Most of his friends didn’t realize Sandy moved uptown until a month after he did, because he showed up precisely at 7 o’clock every morning for coffee and a smile from Mama Lou. When questioned why he’d ride 5 miles out of his way, he laughed, “Only Mama knows how to start the day the right way: with love in her heart for every single person and the smile on her lips to show it.”
Mama closed the shop for a week over Christmas one year. She wanted to go visit her sisters for a week. She did just that, but when she reopened people lined up out the door for a morning brew. Most seemed to think that Mama’s sister wasn’t a good reason for her to be away so long. Mama shook her head and explained that, in this case, blood runs thicker than coffee.
Mama served the best cup of coffee in the city. She made it strong but with a lot of flavor, and people loved her coffee. But for most of them, the attraction was Mama Lou herself. She stood 5 foot-nothing with wrinkly, brown skin and steel-silver hair that she always kept short.

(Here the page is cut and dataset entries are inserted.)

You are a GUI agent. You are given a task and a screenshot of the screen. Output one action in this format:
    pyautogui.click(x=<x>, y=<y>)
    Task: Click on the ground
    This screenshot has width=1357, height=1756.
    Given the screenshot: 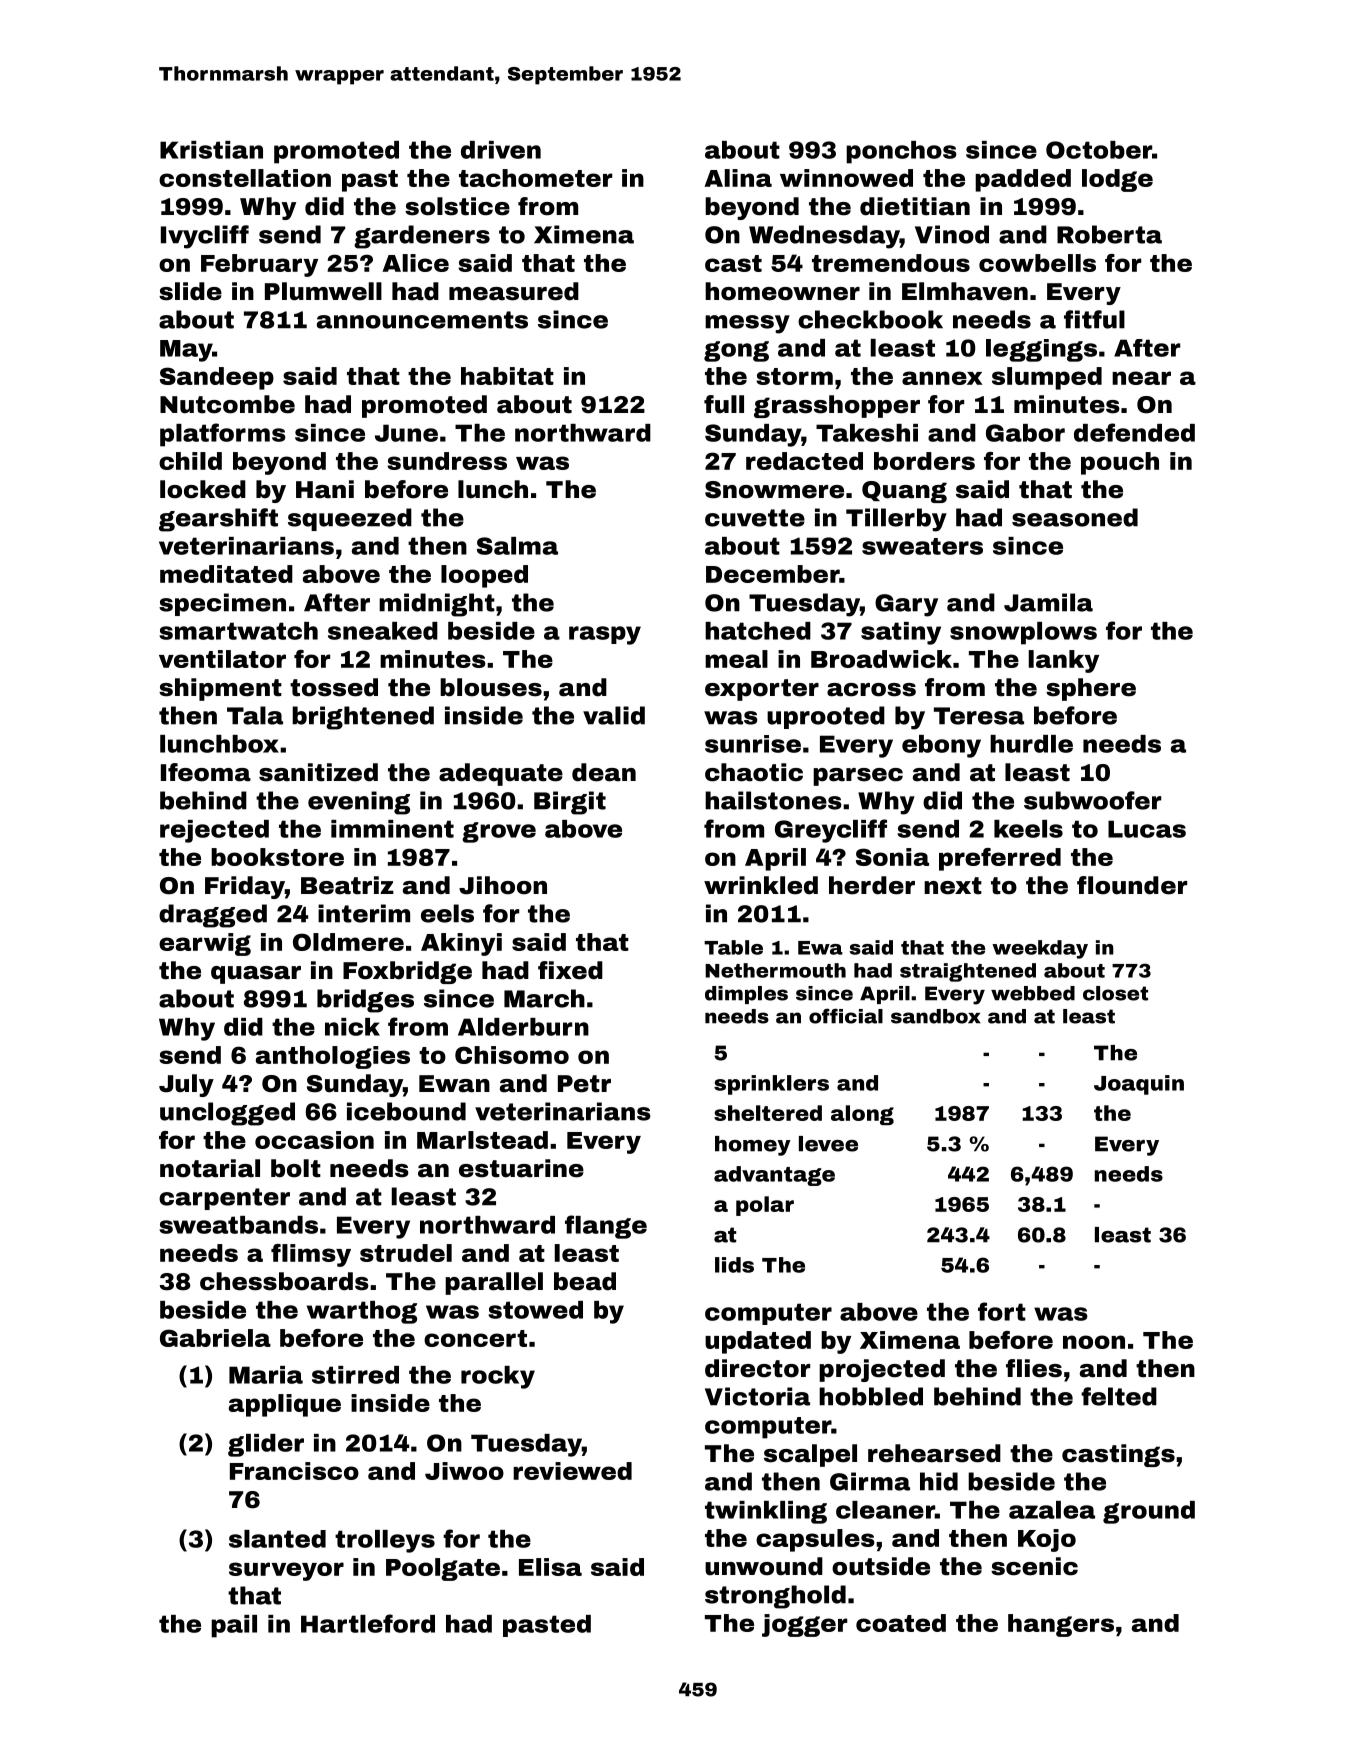 What is the action you would take?
    pyautogui.click(x=1149, y=1512)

One of her newest customers asked her how she always managed to have a smile on her face. “For one thing, I don’t have time to be unhappy; for another, I have so much to be thankful for. The good Lord adds to my list every day too. Why, just today I added you to it!”
The young woman who questioned her had a smile on her face the rest of the day.
Then it happened. Mama, who lived in a flat above her coffee shop went to have dinner with her daughter’s family one night. Some young kids broke into the shop, smashed a few things up, and set fire to the place.
Fire crews raced there and tried to quench the fire as it licked and swallowed the shop where Mama Lou built her life.
She showed up as the firefighters gained control of the blaze, but her home and business were ruined.
A week passed, then another. People in the community started talking with one another, making plans. It started as a low murmur and as the volume grew, so did the support. The people decided.
The only thing that remained in tact of her business was a coffee pot. The flames blackened the glass to a sooty grey and heat shattered the lip and grew a crack down from the disfigured top. It wasn’t much use to anyone; it became their symbol.
The Coffee Buds, the group that formed to raise money and awareness, held a rally in the street outside of the now shell of a building. They passed the broken coffee pot around there as a collection plate. A printer took a photo of the sad pot and made buttons as well as t-shirts and baseball hats to sell for funds.
Responses were phenomenal. News anchors wore buttons in their lapels. A baseball team bought a bunch to shoot out of their t-shirt guns on a Saturday game. People even left anonymous donations at Lou’s daughter’s house. Finally, an architect offered to design and contract the building for a fraction of his rate.
“I miss my daily cup of coffee too,” he said when Mama asked him why. SHe threw her arms around his middle after his comment. He kissed her forehead and set to work.
Building started and Mama had the delight of making some of the design choices. She told the team what she wanted and let them take care of the rest.
Mama Lou’s opened exactly 6 months after the fire. The governor even showed up to the ribbon cutting to get a cup of coffee. People lined up out the door and down the street. Mama was in her element, “serving up love, one smile at a time.”
And the old coffee pot? A local artist smoothed its jagged edges, and Mama uses it as the tip jar.